English Deutsch Français Italiano Español Português 繁體中文 Bahasa Indonesia Tiếng Việt ภาษาไทย
All categories

Please help me in figuring this out.


Using the domain values {-1, 0, 4}, find the range values for relation y=2x-10.

Range={-11, -10, -6}
Range={12, -10, 2}
Range={-12, -10, -2}
None of the above

2007-12-05 01:38:33 · 2 answers · asked by Sarah I 2 in Science & Mathematics Mathematics

2 answers

Range={-12, -10, -2}

Put the values of x from the domain and get the values of y as range.

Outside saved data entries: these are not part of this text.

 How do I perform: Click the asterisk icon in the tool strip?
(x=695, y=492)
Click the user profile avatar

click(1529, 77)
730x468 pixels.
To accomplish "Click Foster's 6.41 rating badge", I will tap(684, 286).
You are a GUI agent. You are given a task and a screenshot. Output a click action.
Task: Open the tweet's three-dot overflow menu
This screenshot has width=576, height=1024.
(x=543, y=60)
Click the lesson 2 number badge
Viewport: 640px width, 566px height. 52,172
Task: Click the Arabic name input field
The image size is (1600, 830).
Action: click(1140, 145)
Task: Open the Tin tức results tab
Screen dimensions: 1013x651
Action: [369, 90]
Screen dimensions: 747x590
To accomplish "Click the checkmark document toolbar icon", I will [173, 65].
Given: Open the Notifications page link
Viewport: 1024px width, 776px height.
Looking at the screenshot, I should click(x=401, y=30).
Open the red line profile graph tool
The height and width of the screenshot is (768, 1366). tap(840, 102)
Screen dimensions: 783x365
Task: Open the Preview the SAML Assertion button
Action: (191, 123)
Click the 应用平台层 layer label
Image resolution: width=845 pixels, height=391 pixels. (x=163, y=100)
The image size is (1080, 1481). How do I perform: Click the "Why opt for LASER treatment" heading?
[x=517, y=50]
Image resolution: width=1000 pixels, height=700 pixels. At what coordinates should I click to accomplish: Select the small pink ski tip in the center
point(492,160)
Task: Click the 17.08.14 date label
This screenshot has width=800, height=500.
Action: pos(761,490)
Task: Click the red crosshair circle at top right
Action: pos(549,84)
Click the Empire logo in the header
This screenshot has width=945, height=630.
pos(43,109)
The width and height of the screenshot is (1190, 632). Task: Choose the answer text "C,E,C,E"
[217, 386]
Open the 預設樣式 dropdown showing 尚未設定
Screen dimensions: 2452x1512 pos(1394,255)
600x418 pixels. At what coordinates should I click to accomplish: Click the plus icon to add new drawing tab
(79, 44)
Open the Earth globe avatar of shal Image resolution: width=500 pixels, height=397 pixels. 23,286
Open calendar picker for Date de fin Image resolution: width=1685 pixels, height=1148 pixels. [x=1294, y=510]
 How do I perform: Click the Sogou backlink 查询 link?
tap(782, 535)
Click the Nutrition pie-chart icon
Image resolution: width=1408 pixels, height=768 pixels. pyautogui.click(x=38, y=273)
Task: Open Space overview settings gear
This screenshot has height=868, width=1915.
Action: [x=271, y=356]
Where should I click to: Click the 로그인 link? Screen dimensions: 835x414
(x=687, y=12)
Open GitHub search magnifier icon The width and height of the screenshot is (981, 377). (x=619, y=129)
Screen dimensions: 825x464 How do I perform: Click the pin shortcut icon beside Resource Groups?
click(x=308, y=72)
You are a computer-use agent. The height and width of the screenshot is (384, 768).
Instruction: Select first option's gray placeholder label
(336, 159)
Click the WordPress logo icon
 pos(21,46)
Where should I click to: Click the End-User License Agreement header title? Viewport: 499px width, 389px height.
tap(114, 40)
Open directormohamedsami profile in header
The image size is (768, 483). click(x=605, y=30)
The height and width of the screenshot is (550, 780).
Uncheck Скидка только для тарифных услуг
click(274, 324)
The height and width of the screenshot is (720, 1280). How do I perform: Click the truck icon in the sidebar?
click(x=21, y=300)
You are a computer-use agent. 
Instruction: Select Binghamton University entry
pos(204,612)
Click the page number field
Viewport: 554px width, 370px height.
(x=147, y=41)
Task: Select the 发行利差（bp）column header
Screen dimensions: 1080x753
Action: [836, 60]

2007-12-05 01:50:28 · answer #1 · answered by DR. P.K. Sharma 2 · 0 0

Domain: values that a variable can take in a function (input)
Range: values that can be returned by the function (output)

y = 2x - 10

x is the variable. x can take on values of the domain.
y is the function. y will determine values of the range.

There are no natural restrictions on the domain. A function like a square root does have a natural restriction in real number: you can't take the square root of a negative number.

Here, you are given a domain: a set of three values. You try each one and find out the set of possible values.

If you put -1 in the place of x (the variable), the value of the function (y) is 2*(-1)-10 = -12.

We have eliminated the first choice (it does not contain -12 in the range).

If you put +4 in the place of x, the function returns 2*(4) - 10 = 8 - 10 = -2

We have just eliminated the second choice (it does not contain -2 in the range).

I'll let you try x= 0 to see if you confirm or eliminate the third choice.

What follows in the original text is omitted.